Nabin Subba (Limbu) (born 14 December 1967) is a Nepalese film director, screenwriter and producer. He is generally regarded as a leading figure and pioneer of the "Fourth Cinema" movement in Nepalese cinema, making the film base on Nepalese indigenous community. His works Khangri and Numafung were awarded in many film festivals around the globe. His last major project was Goodbye Kathmandu, which is due for release soon.

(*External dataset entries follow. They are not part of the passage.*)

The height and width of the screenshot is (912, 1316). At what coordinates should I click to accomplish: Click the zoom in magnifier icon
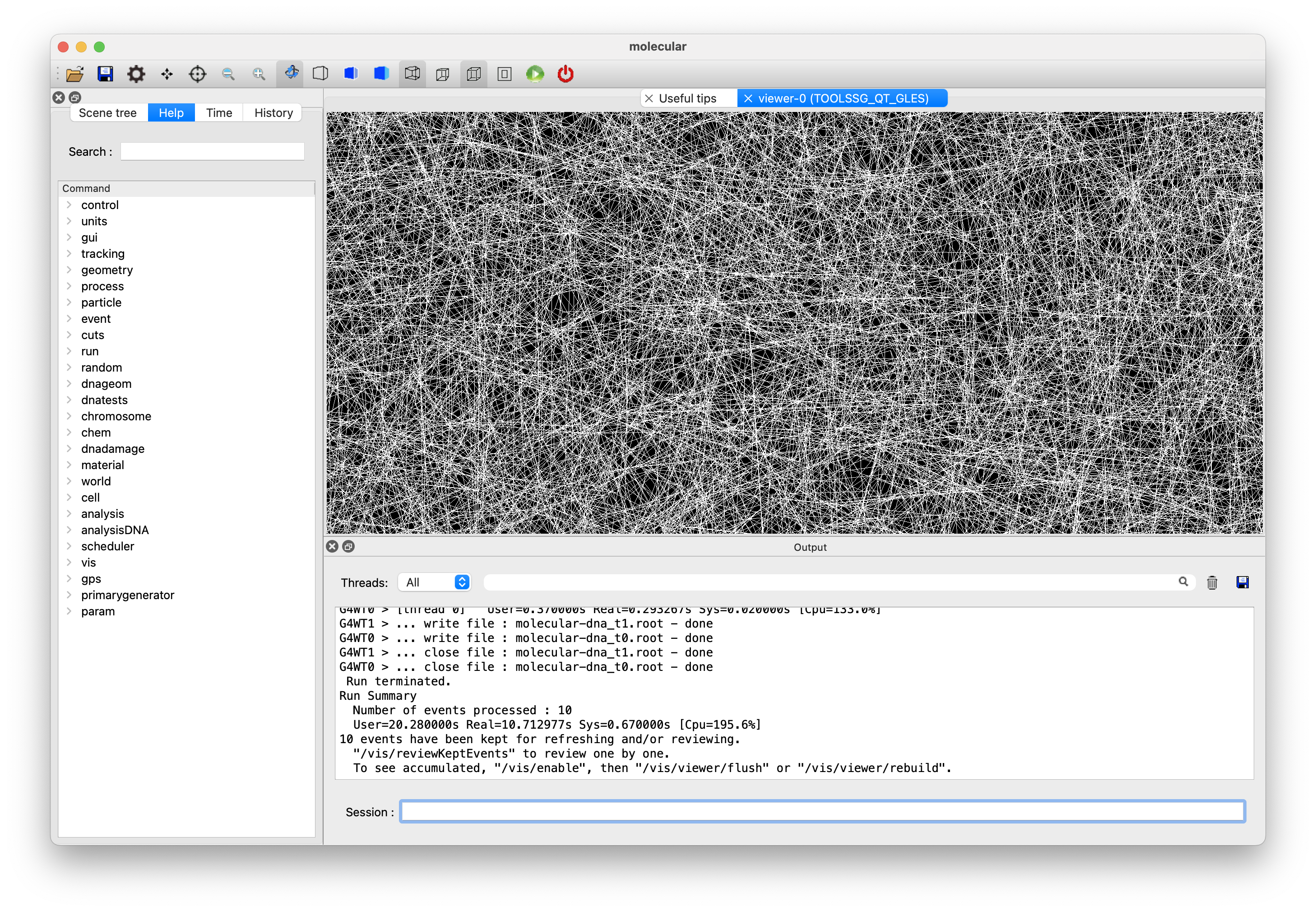point(259,74)
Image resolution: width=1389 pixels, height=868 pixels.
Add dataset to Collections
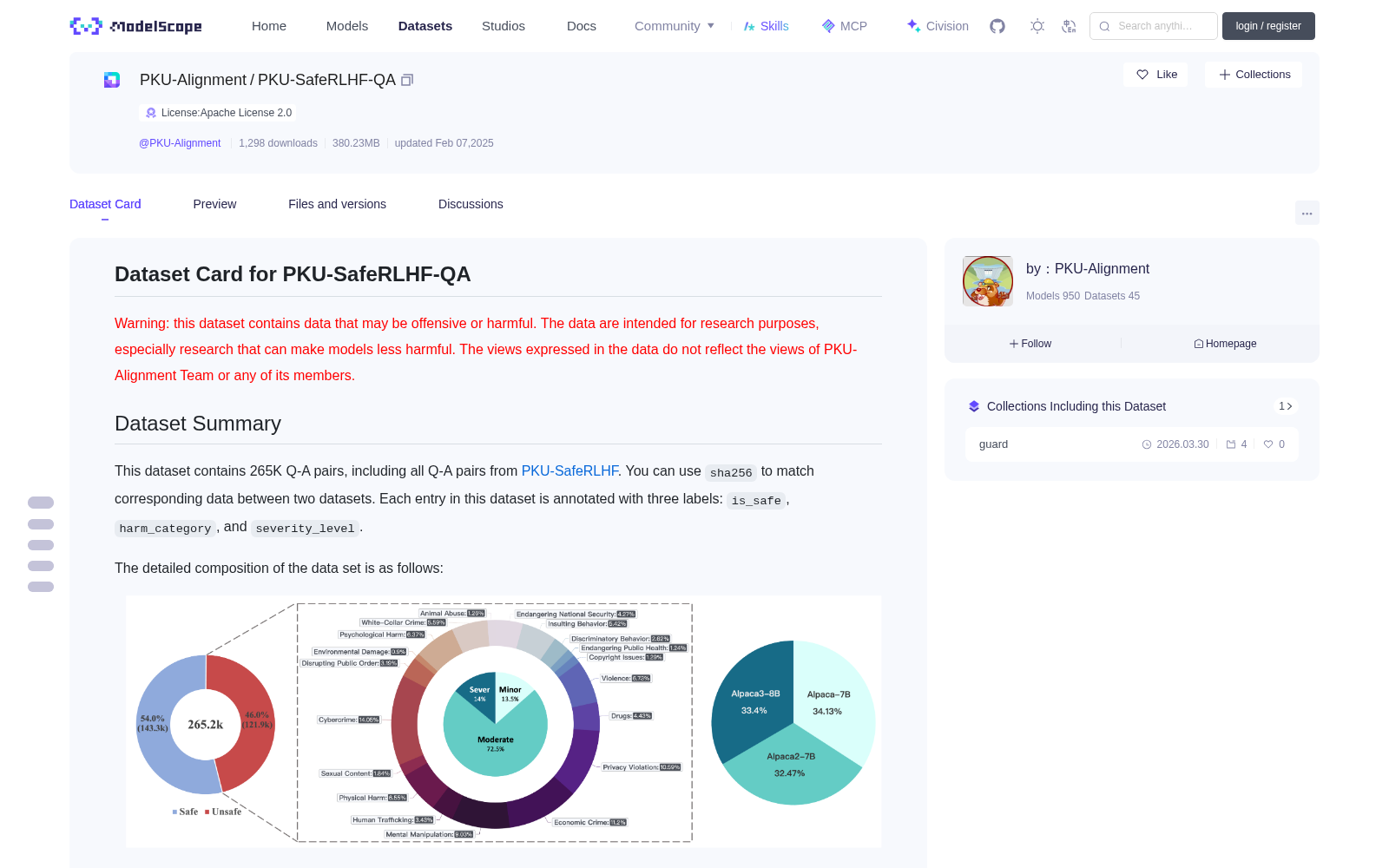1254,75
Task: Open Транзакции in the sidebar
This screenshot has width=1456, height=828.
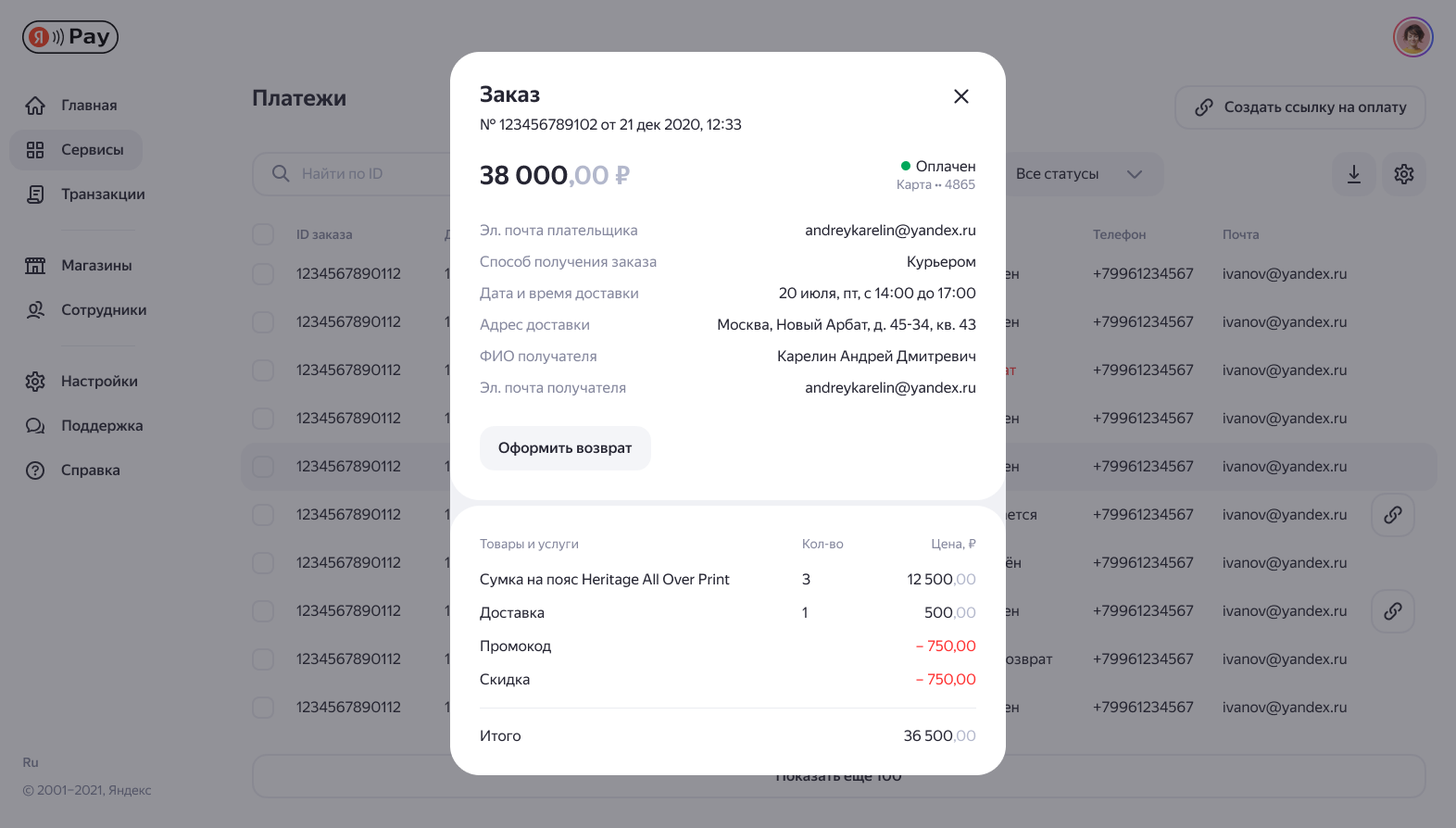Action: (x=103, y=194)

He also directed  a 52-episode TV serial called Dalan, about Dalit (the untouchables in Nepal), which he completed in 2006 and which aired from NTV 2008/2009. The TV serial was one of the most popular serial in the history of Nepal television, and was nominated for One world media trust, UK for outstanding work on social issue in developing countries.

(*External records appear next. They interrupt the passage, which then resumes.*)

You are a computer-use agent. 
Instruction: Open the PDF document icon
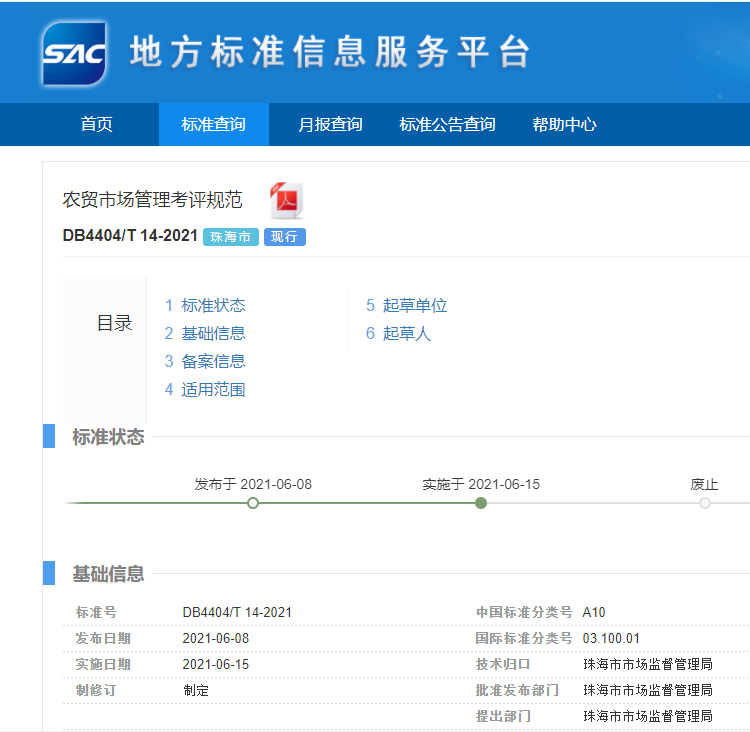coord(287,200)
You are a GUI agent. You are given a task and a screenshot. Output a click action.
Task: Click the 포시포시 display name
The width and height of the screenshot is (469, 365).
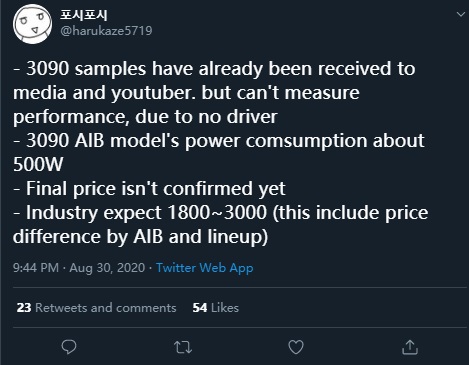click(x=84, y=15)
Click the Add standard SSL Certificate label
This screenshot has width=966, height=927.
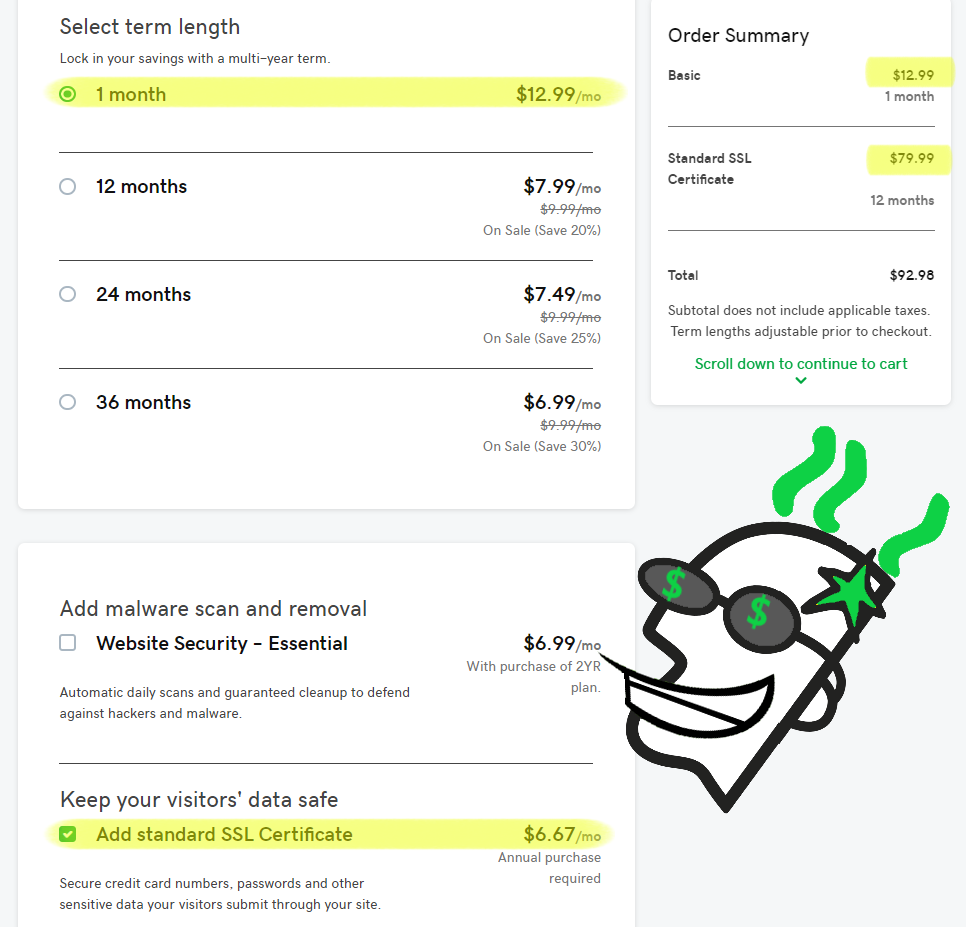224,834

He is one of the first filmmakers to take Nepali films to the international arena, participating in international film festivals.

Subba also heads the Indigenous Film Archive (IFA), which has organized the Nepal International Indigenous film Festival (NIIFF) in Kathmandu annually for the past nine years.

Career
Subba started his career by directing plays for theatre, winning the Best Play of the Year from Royal Nepal Academy in 1988.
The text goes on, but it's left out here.